• Barry KuKes

The Streets of Heaven are Too Crowded with Animals Tonight

Updated: Apr 21

Every year in the United States, approximately 733,000 shelter animals are euthanized (approximately 40% dogs and 60% cats). The number of dogs and cats euthanized in U.S. shelters annually has declined from approximately 2.6 million in 2011. In fact, 1,867,000 less shelter dogs and cats were euthanized in 2019 than in 2011. This reduction is amazing and due to improved education, the practice of spay/neutering, the transformation of animal shelters into adoption centers, and people becoming more concerned with animal rights and the elimination of animal cruelty.

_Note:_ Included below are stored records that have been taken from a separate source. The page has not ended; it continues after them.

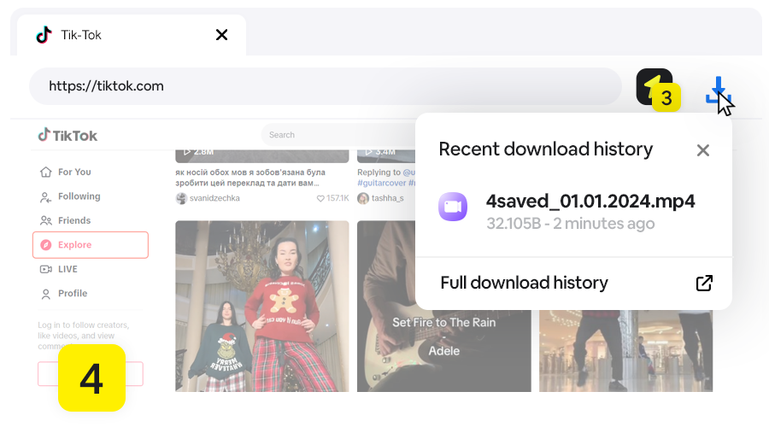This screenshot has height=427, width=769.
Task: Open Profile from the sidebar
Action: coord(72,293)
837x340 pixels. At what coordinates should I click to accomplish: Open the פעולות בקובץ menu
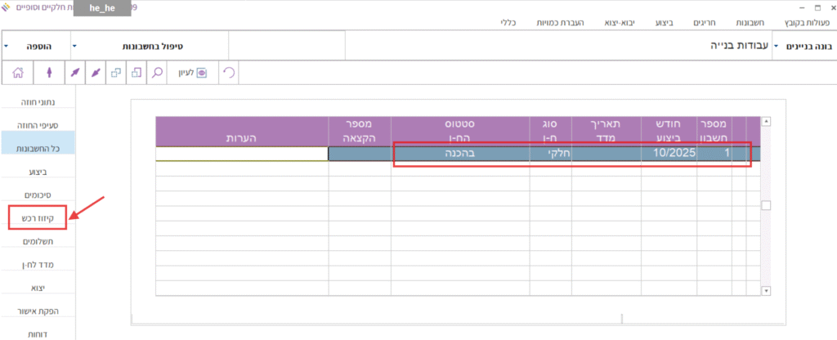[x=807, y=24]
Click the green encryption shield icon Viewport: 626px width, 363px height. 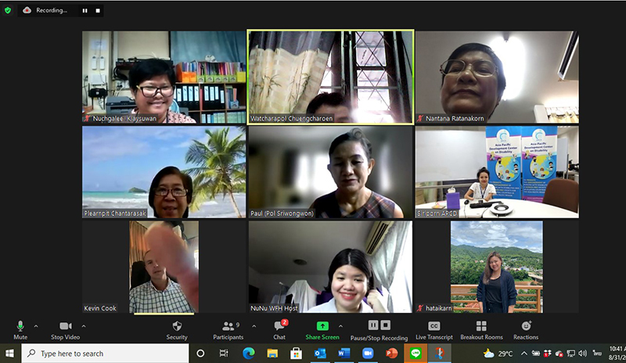(8, 10)
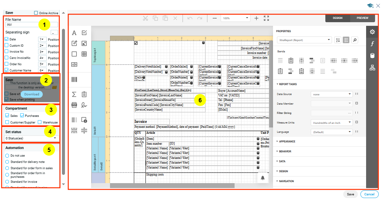The height and width of the screenshot is (201, 383).
Task: Click the Cancel button
Action: coord(369,194)
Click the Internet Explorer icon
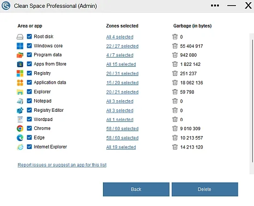 click(x=20, y=147)
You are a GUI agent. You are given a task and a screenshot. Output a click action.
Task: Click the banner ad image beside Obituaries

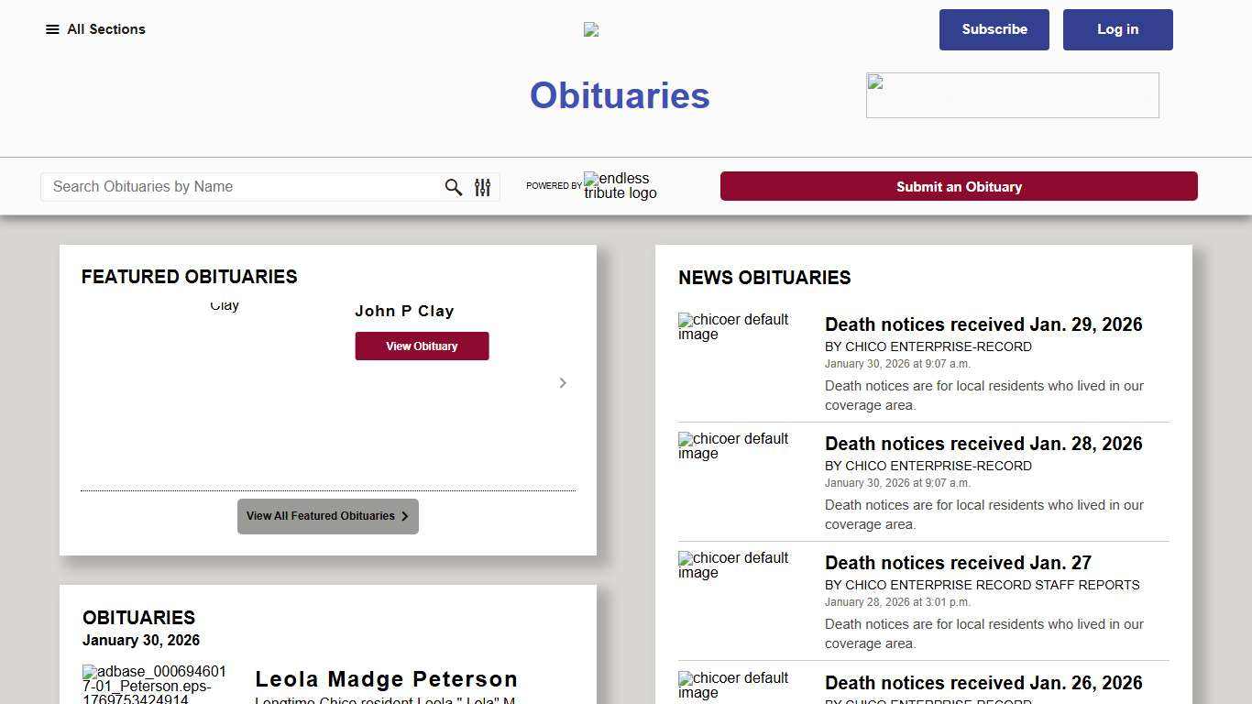pyautogui.click(x=1012, y=95)

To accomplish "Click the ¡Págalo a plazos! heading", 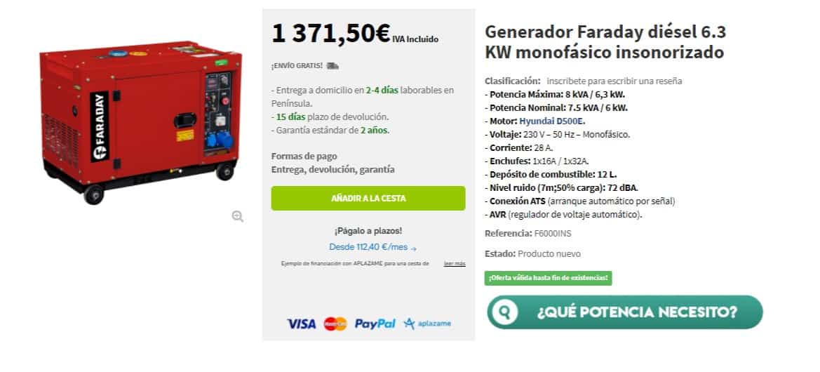I will pos(368,231).
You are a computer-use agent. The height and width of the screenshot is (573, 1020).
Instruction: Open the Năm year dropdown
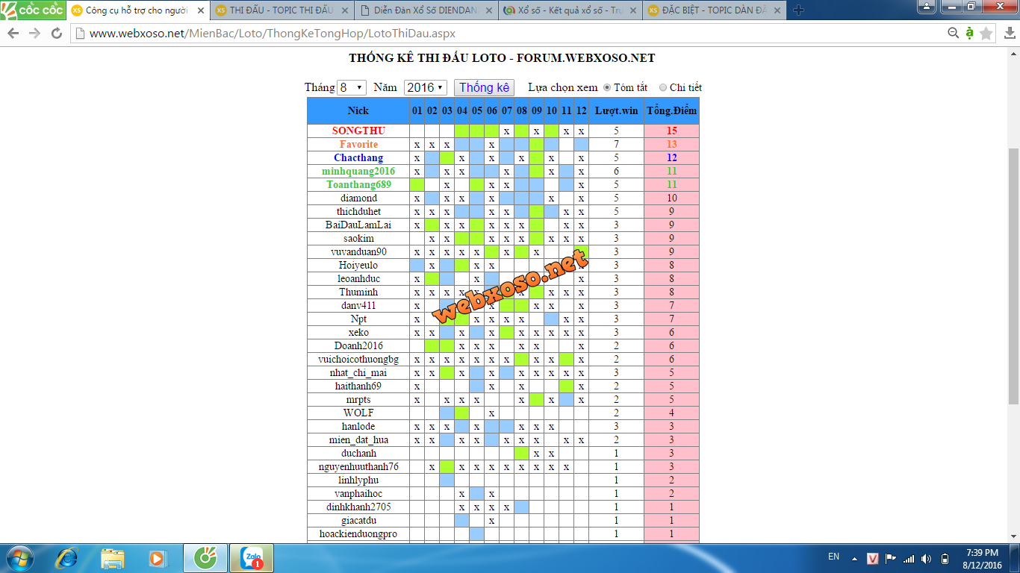[x=425, y=87]
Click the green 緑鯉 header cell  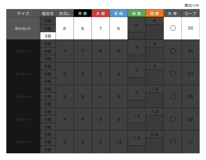tap(137, 13)
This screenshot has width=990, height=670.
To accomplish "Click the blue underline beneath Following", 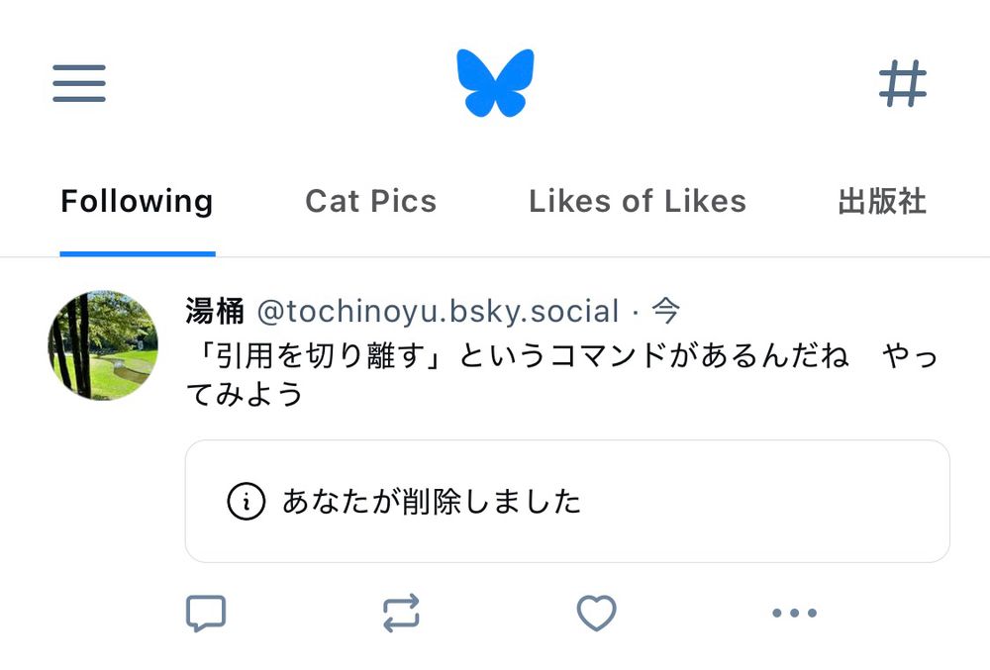I will pyautogui.click(x=137, y=253).
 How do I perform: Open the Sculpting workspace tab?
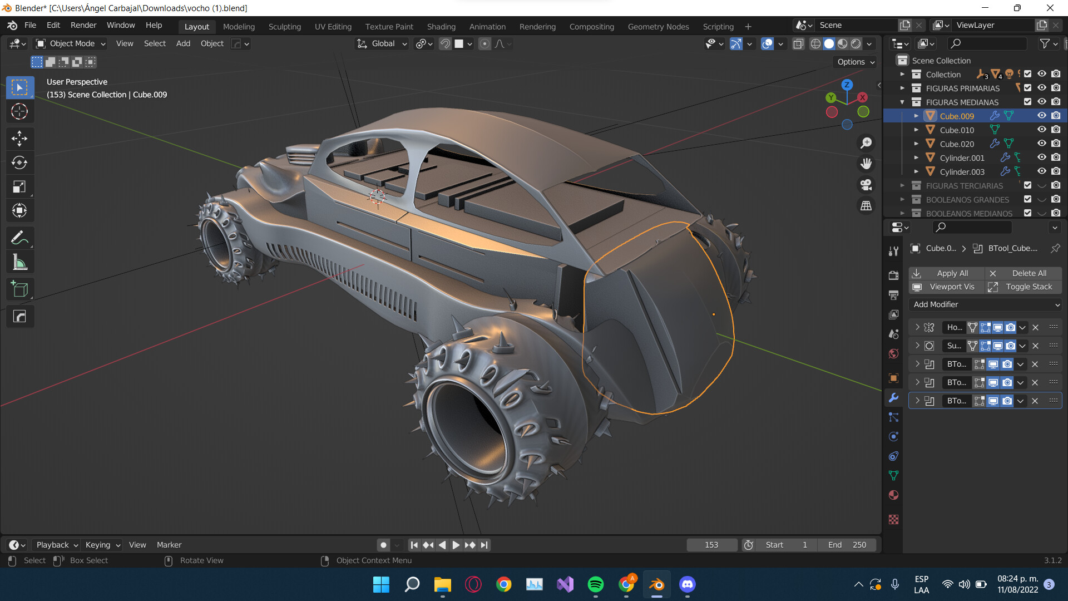click(x=284, y=26)
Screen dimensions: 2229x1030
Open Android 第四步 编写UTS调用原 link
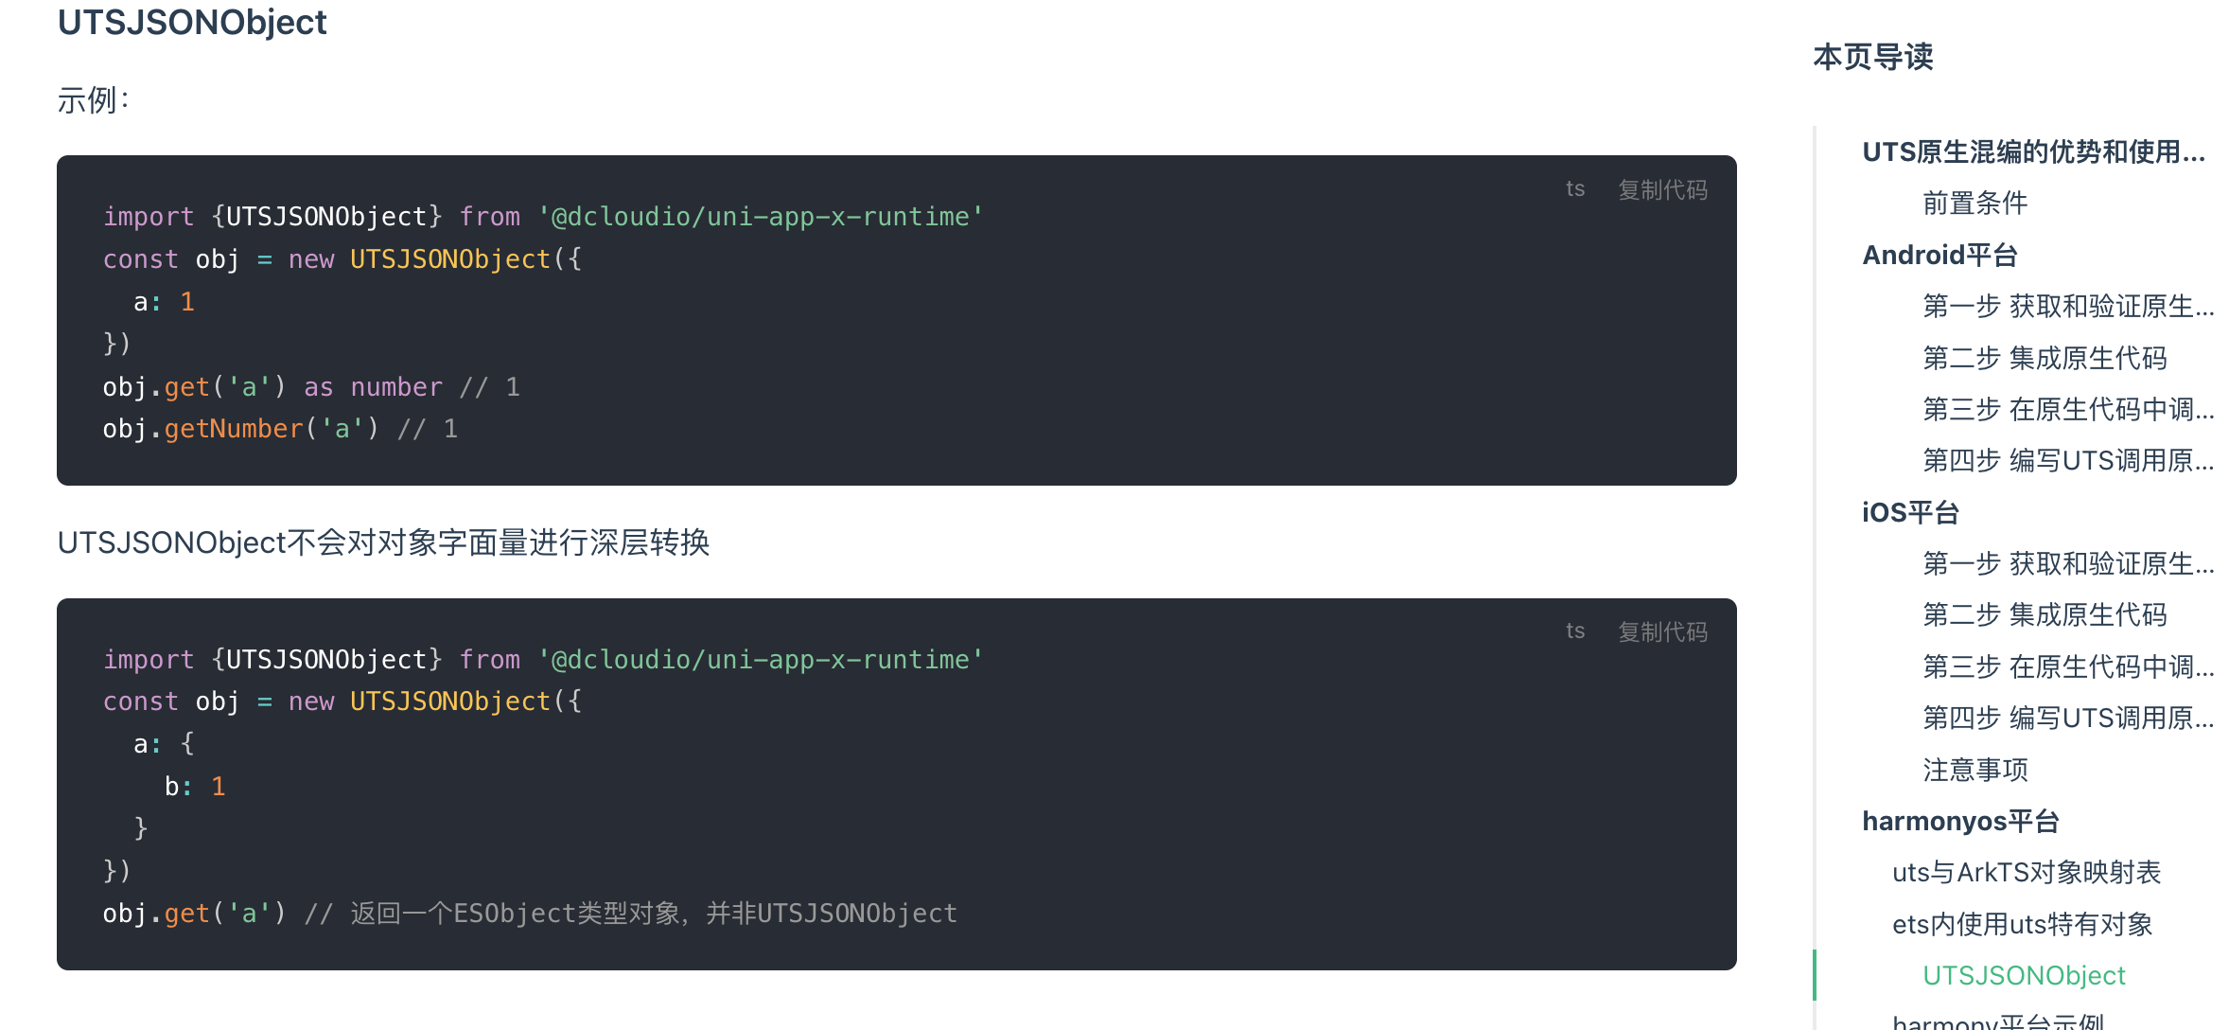point(2067,461)
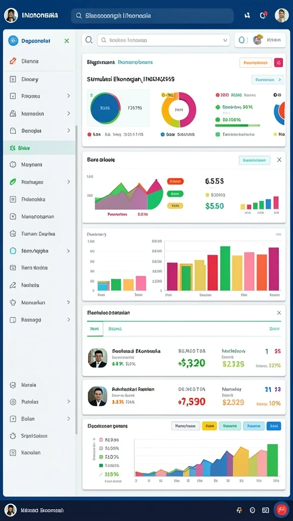Select the highlighted Blam item in sidebar
This screenshot has height=521, width=293.
(x=39, y=148)
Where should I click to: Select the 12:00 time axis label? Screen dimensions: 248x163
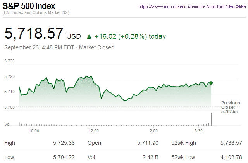coord(94,131)
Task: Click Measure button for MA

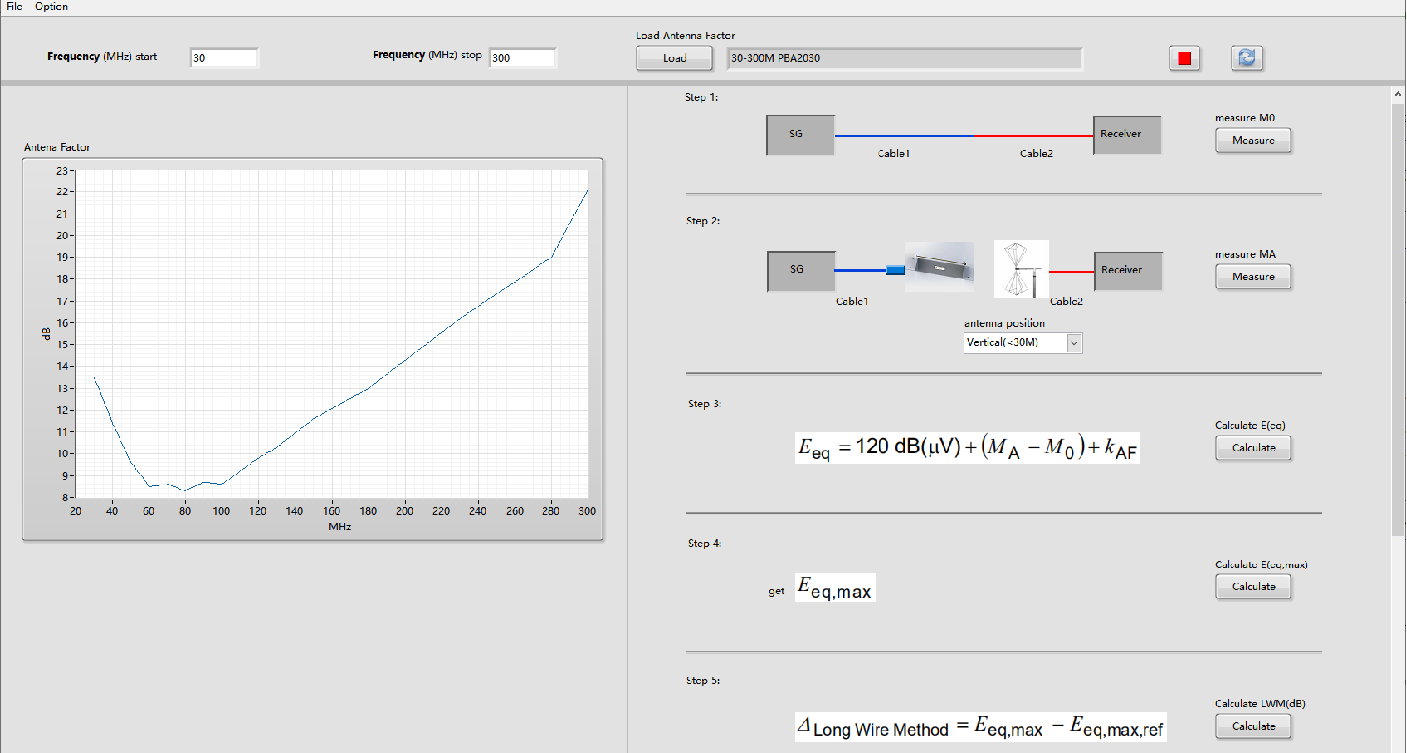Action: 1252,276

There are 3,500 animal shelters (animals cared for on-site) and 11,500 animal rescues (foster parent focused) in the U.S. today. No-kill shelters attempt to save 9 out of 10 animals and maintain an LLR-live release rate of 90% or better. The other 10% are typically either terminally ill or unadoptable due to uncorrectable behavior issues. (i.e. wild feral cats that cannot be domesticated)

About 6.5 million animals enter animal shelters across the U.S. annually. The good news is 710,000 stray animals are reunited with their owners each year. This number has more than doubled since 2011 thanks to the advent of the microchip. Please microchip your pet so they can be reunited with you should they lose their way.

Just 23% of dogs in the U.S. were adopted from an animal shelter in 2019. The balance of pets were purchased from independent pet stores, breeders and puppy mills. If people chose to give a loving home to a shelter dog instead of paying a breeder thousands of dollars for a designer dog, up to 77% more dogs could have been adopted from a shelter further reducing the euthanasia rate below 733,000.

Around 30% of animals in shelters were left there by their owners. Animal shelter statistics from 2018 indicate that around 3.3 million dogs and 3.2 million cats enter shelters each year. The average age of animals entering shelters is under 18 months old.

Statistics about animal shelters show that the insignificantly low number of animals that are spayed or neutered could lead to “overpopulation,” and thus, an even greater number of euthanized animals. It’s estimated that an unspayed dog and her puppies can produce 67,000 dogs exponentially in just a six-year period if left unchecked. One female cat that has not been spayed, along with her offspring, can create 420,000 cats in seven years.

What percentage of pets are adopted? Well, another 1.6 million cats are adopted from animal shelters each year, making the total number of adopted pets reach 3.2 million. This means that of the 6.5 million cats and dogs brought into shelters last year, just under 50% were adopted. Even though adoption rates are increasing, there is still much to be done to reduce the number of animals in shelters. For comparison, 34% of the 78 million dogs owned in the U.S. were bought from a breeder.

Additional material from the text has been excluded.